Montréal assists CDPQ Infra Inc. and Projet REM s.e.c. in dismissing a motion to authorize a class action related to the temporary shutdown of the Mount Royal tunnel

Canada | May 12, 2020

Client: CDPQ Infra Inc. and Projet REM s.e.c.

Our Montréal office assisted CDPQ Infra Inc. and Projet REM s.e.c. in dismissing a motion to authorize a class action that Ms. Magali Barré, a resident of Laval, had filed against our client, in addition to Exo, ARTM and the Attorney General of Québec. The motion was dismissed on April 1, 2020.

The construction of the REM (Réseau express métropolitain), Québec’s largest public transit infrastructure project since the Montréal subway, will require the modernization and temporary shutdown of the Mount Royal tunnel, thus suspending the passage of commuter trains under the Mount Royal until the REM’s operation begins. In order to alleviate this temporary shutdown, mitigation measures of almost C$200m were announced with a view to maintain a competitive public transit offer to commuter train users that will be affected.

In her motion on behalf of some of the users of the Mascouche and Deux-Montagnes train lines, Ms. Barré submitted that the mitigation measures were insufficient because the time spent commuting to her work in downtown Montréal would be increased regardless.

The Superior Court’s judgment accepted the Defendants’ arguments and ruled that the facts alleged by Ms.
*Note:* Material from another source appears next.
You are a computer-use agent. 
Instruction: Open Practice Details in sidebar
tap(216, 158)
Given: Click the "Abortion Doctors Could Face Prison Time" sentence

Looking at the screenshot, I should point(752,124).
Barré could not support the conclusions she sought. After analyzing the decrees and agreements concerning the REM, Justice Pierre-C. Gagnon confirmed that CDPQ Infra Inc. – as well as Exo – did not bear obligations regarding the management of mitigation measures with respect to the consequences flowing from the REM’s construction.

In regard to Projet REM s.e.c. and other Defendants, the Superior Court found in particular that Ms. Barré had not successfully identified any civil fault and had instead merely complained about the insufficiency of the mitigation measures offered to her: “One does not demonstrate a civil fault by blaming public authorities for not doing enough. Rather, one ought to identify a legal duty that applies to them and the violation of such a duty.” [Our translation.]

The team included Jean G. Bertrand, Ad. E., Andres C. Garin and Jean-Christophe Martel.